> [WORK TO BE COMPLETED]
Copy out the listing below line for line, changing nothing.

** begin INPUT ROWS **

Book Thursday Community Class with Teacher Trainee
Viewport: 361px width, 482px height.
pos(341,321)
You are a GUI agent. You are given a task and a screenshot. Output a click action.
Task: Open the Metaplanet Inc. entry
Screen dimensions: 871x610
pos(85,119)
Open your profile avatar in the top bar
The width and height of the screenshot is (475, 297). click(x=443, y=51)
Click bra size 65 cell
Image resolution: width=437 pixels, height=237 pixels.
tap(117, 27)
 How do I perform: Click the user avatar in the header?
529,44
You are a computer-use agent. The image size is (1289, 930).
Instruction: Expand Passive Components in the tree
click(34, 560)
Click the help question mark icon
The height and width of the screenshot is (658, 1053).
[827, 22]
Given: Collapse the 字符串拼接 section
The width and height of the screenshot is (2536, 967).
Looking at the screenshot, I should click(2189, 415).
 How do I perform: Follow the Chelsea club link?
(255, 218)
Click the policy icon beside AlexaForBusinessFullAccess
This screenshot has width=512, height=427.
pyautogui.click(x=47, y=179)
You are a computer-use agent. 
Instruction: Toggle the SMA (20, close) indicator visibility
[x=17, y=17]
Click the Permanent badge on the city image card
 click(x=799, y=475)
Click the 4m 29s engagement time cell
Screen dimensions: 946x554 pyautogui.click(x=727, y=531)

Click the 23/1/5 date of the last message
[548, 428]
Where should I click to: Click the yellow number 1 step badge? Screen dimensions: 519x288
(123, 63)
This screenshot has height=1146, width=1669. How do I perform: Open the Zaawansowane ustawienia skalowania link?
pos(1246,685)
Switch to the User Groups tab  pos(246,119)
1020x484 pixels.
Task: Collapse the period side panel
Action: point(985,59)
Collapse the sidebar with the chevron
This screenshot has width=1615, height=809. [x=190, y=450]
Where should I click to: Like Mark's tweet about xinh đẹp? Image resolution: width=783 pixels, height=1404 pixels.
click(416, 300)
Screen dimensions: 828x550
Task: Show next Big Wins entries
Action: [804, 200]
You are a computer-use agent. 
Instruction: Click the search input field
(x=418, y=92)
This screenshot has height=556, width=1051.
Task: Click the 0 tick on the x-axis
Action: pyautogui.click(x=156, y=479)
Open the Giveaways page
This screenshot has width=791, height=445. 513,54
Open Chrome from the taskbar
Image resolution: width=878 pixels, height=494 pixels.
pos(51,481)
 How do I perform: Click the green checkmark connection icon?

** end INPUT ROWS **

> [OUTPUT OF THE EXERCISE]
Book Thursday Community Class with Teacher Trainee
Viewport: 361px width, 482px height.
pos(341,321)
You are a GUI agent. You are given a task and a screenshot. Output a click action.
Task: Open the Metaplanet Inc. entry
Screen dimensions: 871x610
pos(85,119)
Open your profile avatar in the top bar
The width and height of the screenshot is (475, 297). click(x=443, y=51)
Click bra size 65 cell
Image resolution: width=437 pixels, height=237 pixels.
tap(117, 27)
 How do I perform: Click the user avatar in the header?
529,44
You are a computer-use agent. The image size is (1289, 930).
Instruction: Expand Passive Components in the tree
click(34, 560)
Click the help question mark icon
The height and width of the screenshot is (658, 1053).
[827, 22]
Given: Collapse the 字符串拼接 section
The width and height of the screenshot is (2536, 967).
Looking at the screenshot, I should click(2189, 415).
 How do I perform: Follow the Chelsea club link?
(255, 218)
Click the policy icon beside AlexaForBusinessFullAccess
This screenshot has width=512, height=427.
pyautogui.click(x=47, y=179)
You are a computer-use agent. 
Instruction: Toggle the SMA (20, close) indicator visibility
[x=17, y=17]
Click the Permanent badge on the city image card
 click(x=799, y=475)
Click the 4m 29s engagement time cell
Screen dimensions: 946x554 pyautogui.click(x=727, y=531)

Click the 23/1/5 date of the last message
[548, 428]
Where should I click to: Click the yellow number 1 step badge? Screen dimensions: 519x288
(123, 63)
This screenshot has height=1146, width=1669. How do I perform: Open the Zaawansowane ustawienia skalowania link?
pos(1246,685)
Switch to the User Groups tab  pos(246,119)
1020x484 pixels.
Task: Collapse the period side panel
Action: point(985,59)
Collapse the sidebar with the chevron
This screenshot has width=1615, height=809. [x=190, y=450]
Where should I click to: Like Mark's tweet about xinh đẹp? Image resolution: width=783 pixels, height=1404 pixels.
click(416, 300)
Screen dimensions: 828x550
Task: Show next Big Wins entries
Action: [804, 200]
You are a computer-use agent. 
Instruction: Click the search input field
(x=418, y=92)
This screenshot has height=556, width=1051.
Task: Click the 0 tick on the x-axis
Action: pyautogui.click(x=156, y=479)
Open the Giveaways page
This screenshot has width=791, height=445. 513,54
Open Chrome from the taskbar
Image resolution: width=878 pixels, height=494 pixels.
pos(51,481)
 How do I perform: Click the green checkmark connection icon?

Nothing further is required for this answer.